Esso avviene tramite figure maschili che in varie forme intervengono nei villaggi alle periferie delle città. Nel 2014 la giurista Esohe Aghatise, presidente dell’associazione Iroko Onlus e consulente delle Nazioni Unite sul fenomeno delle tratte, in un’intervista al quotidiano online Lettera 43 affermava in merito ai rapimenti di Boko Haram: “Molti fanno finta di non vedere. Queste ragazze, possono finire sulle strade europee o trattate come animali nei campi del Sud Sudan”. In merito al mercato delle donne affermava: “È un mercato ricco e ci sono compratori in tutti i Paesi del mondo”. Quindi se volessimo ipotizzare è anche probabile che molte di queste vittime finiscano tra le fauci del redditizio mercato riproduttivo.

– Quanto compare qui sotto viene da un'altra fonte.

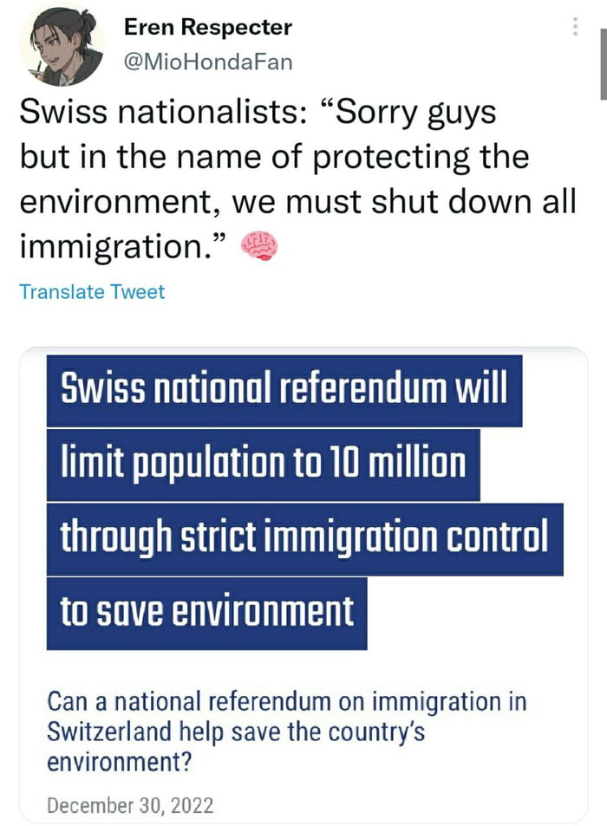Click the tweet line "but in the name of protecting the"

(273, 159)
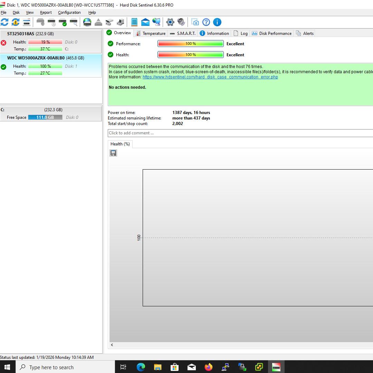Click the speaker sound toolbar icon

pyautogui.click(x=181, y=22)
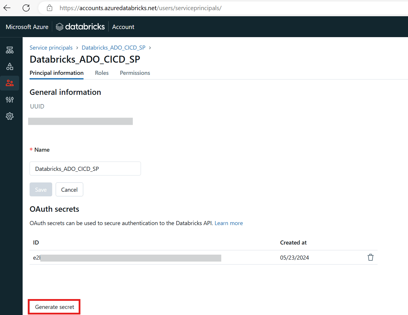Open the Learn more link for OAuth secrets

229,223
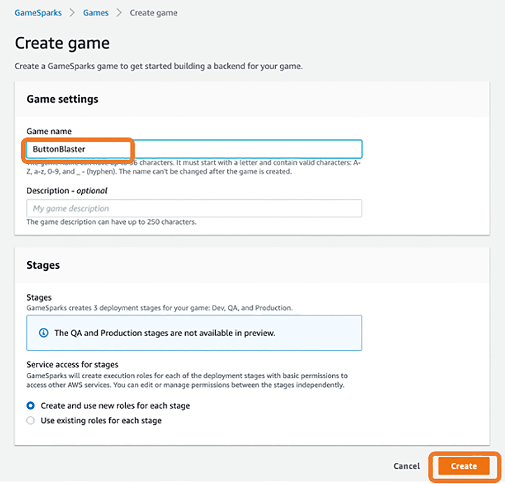Screen dimensions: 505x484
Task: Open the GameSparks breadcrumb link
Action: tap(37, 13)
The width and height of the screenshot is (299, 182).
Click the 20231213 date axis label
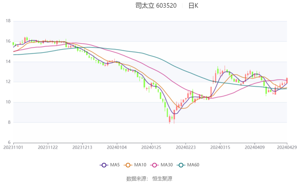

Il boom della vendita di bambini in Nigeria si collega a una delle principali motivazioni dello sviluppo di tale pratica. Il business della vendita di bambini ha tante richieste in Nigeria per via del problema culturale dell’infertilità, vissuta dal popolo nigeriano come grave problema sociale. Donne rapite vengono obbligate a essere madri surrogate sia gestazionali che genitrici. In parallelo come co-protagoniste del fatto, troviamo le giovani mogli infertili di ricchi uomini della nazione, che evitando contatti con medici e operatori sanitari, con l’aiuto di particolari farmaci, fingono la gravidanza. Un teatrino studiato ad hoc per sopperire al “grave scandalo” socio-culturale dell’infertilità.

Da Umaka a Aba, da Lagos a Ihiala, bambine che vanno dai 14 ai 17 anni sono vittime di tratta per la riproduzione. Dalle fonti Unicef tra il 2004 e il 2006 più di 757 donne sono state estirpate dal mercato nero della schiavitù. Secondo Global News nel 2011 le autorità nigeriane sono riuscite a salvare 32 ragazzine destinate alle “Babyfabrik” presso la città di Aba, in Delta State. Ad ottobre dello stesso anno presso lo stato di Anambra altre 15 donne sono state salvate. Nel caso di gravidanze indesiderate, per evitare l’esclusione dalla società, causa mancanza di marito, le Fabbriche di bambini diventano ottime soluzioni per famiglie di giovani madri disperate. Con poche migliaia di euro le Babyfabrik si assicurano un fruttuoso business. Secondo la Bbc, i bambini venduti come oggetti, possono rappresentare non solo l’esaudirsi di un desiderio genitoriale, ma possono anche essere uccisi e utilizzati per rituali o altri traffici illeciti.

Secondo Die Welt già dal 2008 in Nigeria, molte strutture adibite ad allevamenti di esseri umani sono state scoperte. Le forze di polizia nigeriane in quell’anno smascherarono una fitta rete di cliniche che per poche migliaia di euro facevano dei bambini una merce di scambio. In quell’occasione le donne liberate dalla tratta hanno affermato che molte di loro erano in quelle condizioni da più di tre anni e che a ciclo continuo erano costrette a continue gravidanze. Con loro anche donne arrivate per abortire che a loro volta venivano rapite e costrette alla riproduzione. I bambini nati da quelle fabbriche degli orrori, venivano venduti dai 2 ai 3mila euro l’uno.

Potremmo citare tanti altri esempi, che continuano ad emergere, ma il grande quesito è se in Nigeria, Paese in via di sviluppo, succede tutto questo, cosa succede nei Paesi industrializzati, dove la vita è rilegata non più all’importanza di essere, ma a quella del produrre? È possibile che l’essere umano possa diventare un mero prodotto di una catena di distribuzione per appagare i desideri di alcuni? È possibile che in Italia, si vuole portare in Parlamento un disegno di legge che favorirà la promozione di tali procedure di riproduzione? A voi la risposta, io il 30 gennaio sarò al Circo Massimo di Roma per manifestare il mio dissenso.